Karena tujuam utama pembangunan infrastruktur yaitu untuk kemaslahatan masyarakat umum, bukanlah untuk kemaslahatan swasta, jalan umum tidak boleh dikelola swasta yang buat mencari keuntungan dengan cara berbayar bagi yang mau melewati. Dengan begitu berarti orang yang tidak mampu berbayar tidak boleh melintas dijalan tol, hal semacam ini tidak boleh ada di dalam sistem Islam.
Dengan begitu untuk mengurangi kebutuhan transportasi, pemimpin Islam akan melakukan Rencana Tata Ruang Wilayah (RTRW) yang baik. Sebelum membangun sebuah kota, seperti ketika baghdad di bangun sebagai ibu kota, setiap bagian kota direncanakan dahulu. Setiap bagian kota direncanakan hanya untuk jumlah penduduk tertentu. Disitu dibangunkan mesjid, sekolah, perpustakaan, industri, tempat singgah bagi musafir.
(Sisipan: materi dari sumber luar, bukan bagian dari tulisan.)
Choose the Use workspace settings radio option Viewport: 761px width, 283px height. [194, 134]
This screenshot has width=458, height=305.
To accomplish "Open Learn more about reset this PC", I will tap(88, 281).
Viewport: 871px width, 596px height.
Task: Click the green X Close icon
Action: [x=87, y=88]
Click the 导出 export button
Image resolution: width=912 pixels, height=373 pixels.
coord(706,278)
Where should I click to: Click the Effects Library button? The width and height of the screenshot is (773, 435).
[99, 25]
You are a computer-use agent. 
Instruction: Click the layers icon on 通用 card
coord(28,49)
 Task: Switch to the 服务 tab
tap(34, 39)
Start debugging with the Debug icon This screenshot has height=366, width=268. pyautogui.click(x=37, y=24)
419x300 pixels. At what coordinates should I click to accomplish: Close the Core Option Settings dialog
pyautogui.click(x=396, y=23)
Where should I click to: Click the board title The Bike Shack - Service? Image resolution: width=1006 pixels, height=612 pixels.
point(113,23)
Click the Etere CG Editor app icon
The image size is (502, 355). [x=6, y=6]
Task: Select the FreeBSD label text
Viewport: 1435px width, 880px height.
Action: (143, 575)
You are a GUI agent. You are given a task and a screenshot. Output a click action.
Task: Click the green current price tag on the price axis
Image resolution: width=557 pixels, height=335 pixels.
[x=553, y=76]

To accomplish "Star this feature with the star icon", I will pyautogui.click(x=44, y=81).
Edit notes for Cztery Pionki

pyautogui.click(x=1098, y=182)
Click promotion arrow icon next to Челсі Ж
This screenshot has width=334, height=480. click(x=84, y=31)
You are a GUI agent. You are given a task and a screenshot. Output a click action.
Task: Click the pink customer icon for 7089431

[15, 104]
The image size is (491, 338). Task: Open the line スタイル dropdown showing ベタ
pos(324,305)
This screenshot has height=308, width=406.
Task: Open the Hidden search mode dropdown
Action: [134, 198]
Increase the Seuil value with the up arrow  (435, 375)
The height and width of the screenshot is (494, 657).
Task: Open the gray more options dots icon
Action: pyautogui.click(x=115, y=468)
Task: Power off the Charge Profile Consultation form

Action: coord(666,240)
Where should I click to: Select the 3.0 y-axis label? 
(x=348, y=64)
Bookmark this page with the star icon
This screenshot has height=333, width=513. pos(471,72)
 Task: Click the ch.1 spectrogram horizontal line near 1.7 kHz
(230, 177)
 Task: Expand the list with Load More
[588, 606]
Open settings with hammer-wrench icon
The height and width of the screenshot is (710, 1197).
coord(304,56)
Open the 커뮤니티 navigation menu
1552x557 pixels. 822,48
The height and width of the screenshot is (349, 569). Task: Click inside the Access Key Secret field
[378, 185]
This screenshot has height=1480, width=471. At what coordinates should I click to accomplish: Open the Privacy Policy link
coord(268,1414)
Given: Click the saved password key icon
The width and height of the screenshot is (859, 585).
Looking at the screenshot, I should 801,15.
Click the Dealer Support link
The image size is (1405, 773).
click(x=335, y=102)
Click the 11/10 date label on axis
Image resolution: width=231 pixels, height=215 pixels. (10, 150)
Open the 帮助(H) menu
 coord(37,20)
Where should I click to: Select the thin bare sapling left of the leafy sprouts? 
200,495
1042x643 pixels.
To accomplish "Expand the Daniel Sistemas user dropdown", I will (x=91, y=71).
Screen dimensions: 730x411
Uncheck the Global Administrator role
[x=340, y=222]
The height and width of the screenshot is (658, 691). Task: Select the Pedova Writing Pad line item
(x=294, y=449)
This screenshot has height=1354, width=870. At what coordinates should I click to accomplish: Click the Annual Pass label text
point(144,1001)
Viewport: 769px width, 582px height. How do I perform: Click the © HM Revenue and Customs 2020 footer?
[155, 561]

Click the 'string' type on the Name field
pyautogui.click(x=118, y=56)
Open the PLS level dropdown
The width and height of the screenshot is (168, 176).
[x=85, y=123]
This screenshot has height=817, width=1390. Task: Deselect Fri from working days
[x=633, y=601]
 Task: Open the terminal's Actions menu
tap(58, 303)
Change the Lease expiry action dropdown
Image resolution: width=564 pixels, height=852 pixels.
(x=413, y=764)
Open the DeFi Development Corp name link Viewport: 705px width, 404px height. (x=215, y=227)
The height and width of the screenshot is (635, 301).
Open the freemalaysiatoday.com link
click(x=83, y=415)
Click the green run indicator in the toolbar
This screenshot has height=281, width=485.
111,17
Pemimpin pun akan membangun infrastruktur publik dengan standar teknologi mutakhir, pemanfaatan teknologi elektronik dilakukan oleh pemimpin sebagai bentuk pelayanan kepada publik, bukan hanya untuk meraup keuntungan materi dari masyarakat pengguna jalan. Dengan demikian sehingga tidak dibutuhkan adanya jalan tol. Pada dasarny, publik menginginkan jalan yang mudah dan cepat untuk mencapai tujuannya, agar segala aktivitas dapat terlaksana dengan baik tanpa dibebani berbagai pembayaran yang memberatkan. Hal ini tentu tidak akan terjadi di dalam sistem sekarang ini, yang berorientasi hanya untuk mencari keuntungan materi semata, bukan memberikan kemudahan.